Hello,
I have started a tutorial about metaprogramming and macro development a long time ago. To explain the changes in the abstract syntax tree of a Nim code by a macro written in Nim, I tried to output a graphical representation of a Nim's AST with TikZ which is the engine I am most familiar with (GraphViz being an alternative).
Has anyone been interested in a graphical representation of a Nim's AST and tried to automate the output?
Here is the Nim code:
dumpTree:
type
myObject {.packed.} = ref object of RootObj
left: seq[myObject]
right: seq[myObject]
The corresponding AST (of the code within the dumpTree block of course):
StmtList
TypeSection
TypeDef
PragmaExpr
Ident "myObject"
Pragma
Ident "packed"
Empty
RefTy
ObjectTy
Empty
OfInherit
Ident "RootObj"
RecList
IdentDefs
Ident "left"
BracketExpr
Ident "seq"
Ident "myObject"
Empty
IdentDefs
Ident "right"
BracketExpr
Ident "seq"
Ident "myObject"
Empty
Here is the TikZ manual conversion:
\documentclass{standalone}
\usepackage{tikz}
\usetikzlibrary{trees}
\begin{document}
\tikzstyle{every node}=[draw=black, rectangle, fill=teal]
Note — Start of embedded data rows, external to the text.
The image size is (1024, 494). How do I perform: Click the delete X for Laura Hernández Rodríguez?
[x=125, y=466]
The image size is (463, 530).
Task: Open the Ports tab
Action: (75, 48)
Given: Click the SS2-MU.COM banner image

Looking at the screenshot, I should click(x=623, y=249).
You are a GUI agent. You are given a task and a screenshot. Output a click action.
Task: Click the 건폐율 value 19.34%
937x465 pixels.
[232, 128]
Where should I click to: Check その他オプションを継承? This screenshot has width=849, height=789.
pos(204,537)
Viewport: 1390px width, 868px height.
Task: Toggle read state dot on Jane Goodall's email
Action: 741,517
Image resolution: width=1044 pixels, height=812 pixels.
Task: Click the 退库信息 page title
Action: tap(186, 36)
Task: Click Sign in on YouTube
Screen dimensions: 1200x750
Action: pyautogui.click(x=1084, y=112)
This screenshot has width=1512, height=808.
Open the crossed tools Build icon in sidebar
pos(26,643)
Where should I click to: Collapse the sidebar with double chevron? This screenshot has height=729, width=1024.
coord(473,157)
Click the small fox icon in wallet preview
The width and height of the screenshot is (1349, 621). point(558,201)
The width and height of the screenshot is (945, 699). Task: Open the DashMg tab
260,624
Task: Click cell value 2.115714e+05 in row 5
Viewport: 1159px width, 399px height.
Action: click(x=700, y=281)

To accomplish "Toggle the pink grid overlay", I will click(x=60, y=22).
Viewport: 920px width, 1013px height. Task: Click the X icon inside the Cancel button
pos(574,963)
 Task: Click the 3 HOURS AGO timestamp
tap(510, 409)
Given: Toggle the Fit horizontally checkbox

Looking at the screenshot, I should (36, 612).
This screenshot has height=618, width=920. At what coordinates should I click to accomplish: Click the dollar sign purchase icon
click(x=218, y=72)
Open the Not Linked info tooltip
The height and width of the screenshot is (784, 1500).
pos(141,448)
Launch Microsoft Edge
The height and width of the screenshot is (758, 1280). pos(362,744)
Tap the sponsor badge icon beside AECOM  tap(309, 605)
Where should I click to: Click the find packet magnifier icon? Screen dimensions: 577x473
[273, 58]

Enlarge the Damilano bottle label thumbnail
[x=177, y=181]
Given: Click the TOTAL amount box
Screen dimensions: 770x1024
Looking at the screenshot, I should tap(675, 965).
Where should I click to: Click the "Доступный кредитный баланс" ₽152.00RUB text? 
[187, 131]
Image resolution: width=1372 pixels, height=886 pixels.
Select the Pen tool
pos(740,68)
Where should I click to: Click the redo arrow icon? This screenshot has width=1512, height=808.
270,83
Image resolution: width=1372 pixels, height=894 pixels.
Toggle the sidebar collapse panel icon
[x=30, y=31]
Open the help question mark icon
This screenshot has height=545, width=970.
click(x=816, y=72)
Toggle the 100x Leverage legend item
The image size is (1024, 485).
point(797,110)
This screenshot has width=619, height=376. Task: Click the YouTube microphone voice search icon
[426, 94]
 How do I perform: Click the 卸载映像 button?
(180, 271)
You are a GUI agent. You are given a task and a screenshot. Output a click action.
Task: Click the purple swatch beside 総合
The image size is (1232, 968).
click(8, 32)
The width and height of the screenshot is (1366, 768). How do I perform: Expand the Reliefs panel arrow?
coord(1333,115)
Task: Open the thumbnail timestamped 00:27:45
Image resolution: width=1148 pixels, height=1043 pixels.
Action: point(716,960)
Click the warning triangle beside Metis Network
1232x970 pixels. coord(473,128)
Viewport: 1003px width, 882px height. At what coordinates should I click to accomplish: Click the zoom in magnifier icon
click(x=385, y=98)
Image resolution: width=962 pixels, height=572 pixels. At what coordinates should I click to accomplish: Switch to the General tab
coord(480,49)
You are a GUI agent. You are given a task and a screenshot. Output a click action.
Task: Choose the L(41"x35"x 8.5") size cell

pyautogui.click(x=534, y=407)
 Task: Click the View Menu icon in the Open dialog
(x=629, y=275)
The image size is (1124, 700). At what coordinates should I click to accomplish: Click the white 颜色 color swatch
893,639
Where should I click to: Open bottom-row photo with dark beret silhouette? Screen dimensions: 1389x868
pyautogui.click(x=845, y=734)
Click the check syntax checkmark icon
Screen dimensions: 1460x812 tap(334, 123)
\tikzstyle{Ident}=[thick, fill=orange]
\begin{tikzpicture}[%
sibling distance=25mm,
level 6/.style={sibling distance=50mm},
level 7/.style={sibling distance=57mm},
level 8/.style={sibling distance=20mm},
edge from parent fork down
]
\node {StmtList}
child { node {TypeSection}
child { node{TypeDef}
child { node {PragmaExpr}
child { node [Ident] {"myObject"}}
child { node {Pragma}
child { node [Ident] {"packed"} }
}
}
child { node {Empty}}
child { node {Refty}
child { node {ObjectTy}
child { node {Empty}
child { node {OfInherit}
child { node [Ident] {"RootObj"} }
}
child { node {RecList}
child { node {IdentDefs}
child { node [Ident] {"left"} }
child { node {BracketExpr}
child { node [Ident] {"seq"} }
child { node [Ident] {"myObject"} }
}
child { node {Empty} }
}
child { node {IdentDefs}
child { node [Ident] {"right"} }
child { node {BracketExpr}
child { node [Ident] {"seq"} }
child { node [Ident] {"myObject"} }
}
child { node {Empty} }
}
}
}
}
}
}
};
\end{tikzpicture}
\end{document}
The result !
It was pretty tedious to find the correct sibling distance in the tree by hand. Do you think it could be automatically derived from the length of the text in the tree nodes?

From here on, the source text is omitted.